La douleur isole. J’ai souvent demandé où était Dieu au milieu de ma dissonance.
Seigneur, pourquoi ne m’as-tu pas guéri ? Comment pourrais-Tu être plus proche que ma peau, alors que je peux à peine tenir ensemble tous mes os, ligaments, muscles et tendons ?
Je n’ai pas trouvé de meilleurs mots pour articuler parfaitement mon expérience humaine que ceux du roi et psalmiste David dans le Psaume 38 : « Je suis engourdi et très meurtri. [deadly cold and completely worn out]; Je gémis à cause de l’inquiétude et des gémissements de mon cœur. Seigneur, tout mon désir est devant Toi; [a]et mon soupir ne t’est pas caché. Mon cœur bat violemment, ma force me manque ; [a]et quant à la lumière de mes yeux, elle aussi m’a quitté. Mes proches et mes amis se tiennent à l’écart de mon fléau; [a]et mes voisins se tiennent loin » (vv. 8-11 AMP).
J’ai souvent trouvé du réconfort en me promenant jusqu’à l’église la plus proche de chez moi (tout en essayant de cacher mon boitement). Les portes de l’église étaient toujours ouvertes au public en fin de matinée et en début d’après-midi, promettant un endroit calme et mal éclairé pour s’agenouiller sur un banc de prière grinçant et être simplement présent avec Dieu seul.

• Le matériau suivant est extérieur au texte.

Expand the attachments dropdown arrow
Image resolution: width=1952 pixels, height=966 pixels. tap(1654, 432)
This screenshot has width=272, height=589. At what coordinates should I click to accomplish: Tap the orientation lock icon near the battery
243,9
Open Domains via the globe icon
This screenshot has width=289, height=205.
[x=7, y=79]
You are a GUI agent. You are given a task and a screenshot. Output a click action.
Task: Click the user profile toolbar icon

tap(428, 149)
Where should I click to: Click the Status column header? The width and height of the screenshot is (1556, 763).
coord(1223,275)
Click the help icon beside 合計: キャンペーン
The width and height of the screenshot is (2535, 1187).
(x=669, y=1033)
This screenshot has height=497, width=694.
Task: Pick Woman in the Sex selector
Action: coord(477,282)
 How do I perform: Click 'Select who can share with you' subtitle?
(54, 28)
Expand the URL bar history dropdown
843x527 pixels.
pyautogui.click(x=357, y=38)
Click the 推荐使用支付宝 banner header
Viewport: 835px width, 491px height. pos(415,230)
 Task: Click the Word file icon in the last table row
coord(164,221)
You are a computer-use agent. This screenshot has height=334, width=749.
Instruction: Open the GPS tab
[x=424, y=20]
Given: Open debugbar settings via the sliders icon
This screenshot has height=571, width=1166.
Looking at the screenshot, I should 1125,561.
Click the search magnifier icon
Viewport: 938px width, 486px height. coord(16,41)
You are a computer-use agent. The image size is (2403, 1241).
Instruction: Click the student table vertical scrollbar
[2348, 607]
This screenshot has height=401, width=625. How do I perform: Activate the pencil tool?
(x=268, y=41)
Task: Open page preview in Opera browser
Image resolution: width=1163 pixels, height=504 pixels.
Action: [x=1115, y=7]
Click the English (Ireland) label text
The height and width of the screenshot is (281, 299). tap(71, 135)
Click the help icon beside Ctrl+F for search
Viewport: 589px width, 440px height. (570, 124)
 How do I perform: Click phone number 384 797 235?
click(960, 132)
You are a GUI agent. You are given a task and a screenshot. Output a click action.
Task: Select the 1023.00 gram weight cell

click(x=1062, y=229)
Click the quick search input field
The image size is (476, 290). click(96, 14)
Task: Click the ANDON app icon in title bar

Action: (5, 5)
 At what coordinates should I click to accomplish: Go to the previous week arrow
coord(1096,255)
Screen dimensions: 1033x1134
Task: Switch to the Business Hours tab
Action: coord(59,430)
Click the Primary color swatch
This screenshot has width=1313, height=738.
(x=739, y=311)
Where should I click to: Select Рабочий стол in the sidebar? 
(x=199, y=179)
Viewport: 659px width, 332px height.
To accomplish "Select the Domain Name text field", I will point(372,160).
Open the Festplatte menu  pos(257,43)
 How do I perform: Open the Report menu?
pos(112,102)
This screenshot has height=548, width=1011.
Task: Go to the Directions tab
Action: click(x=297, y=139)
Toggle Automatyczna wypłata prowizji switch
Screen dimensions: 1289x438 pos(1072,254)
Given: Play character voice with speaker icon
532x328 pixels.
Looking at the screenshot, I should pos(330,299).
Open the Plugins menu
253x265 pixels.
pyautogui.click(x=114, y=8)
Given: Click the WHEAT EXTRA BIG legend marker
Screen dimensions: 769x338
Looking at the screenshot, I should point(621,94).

Que je m’y agenouille pendant trois minutes ou trois heures, c’est dans ces moments bruts de « temps père-fille » avec Dieu que j’ai appris l’importance de deux choses : (1) lui offrir notre présence, et (2) inviter sa présence pour et avec nous dans notre plus grande détresse.
Sans pratiquer ces deux choses, l’Église mondiale ne peut pas bien ou fidèlement souffrir. Ce ministère de présence à double sens est vital pour cultiver le shalom, non seulement dans nos relations avec le Dieu trinitaire, mais aussi dans nos relations les uns avec les autres. Dans 2 Corinthiens 1, l’apôtre Paul affirme que « le Père des miséricordes et le Dieu de toute consolation… nous console et nous encourage », afin que nous puissions « consoler et encourager » les autres avec la même consolation que Dieu nous a donnée ( vv. 3-4 AMP). Comme nous partageons la souffrance de Christ, nous partageons également le confort de Christ (v. 5 AMP).
La guérison et la plénitude que nous recherchons au milieu de nos souffrances ne dépendent pas de la taille de notre foi, mais de l’espace et du temps dans lesquels nous invitons Dieu à rester et à « vivre » avec nous. Si vous l’invitez, je vous assure qu’il se manifestera de manière merveilleuse, tout comme il l’a fait pour moi.
Kindra Sophia Soto est une avocate enracinée dans la foi pour la justice sociale biblique et l’humilité culturelle et une artiste et conteuse communautaire à l’esprit nomade. Elle est une ancienne élève du programme de maîtrise en leadership humanitaire et en cas de catastrophe au Humanitarian Disaster Institute du Wheaton College. Elle réside actuellement dans le sud de la Californie.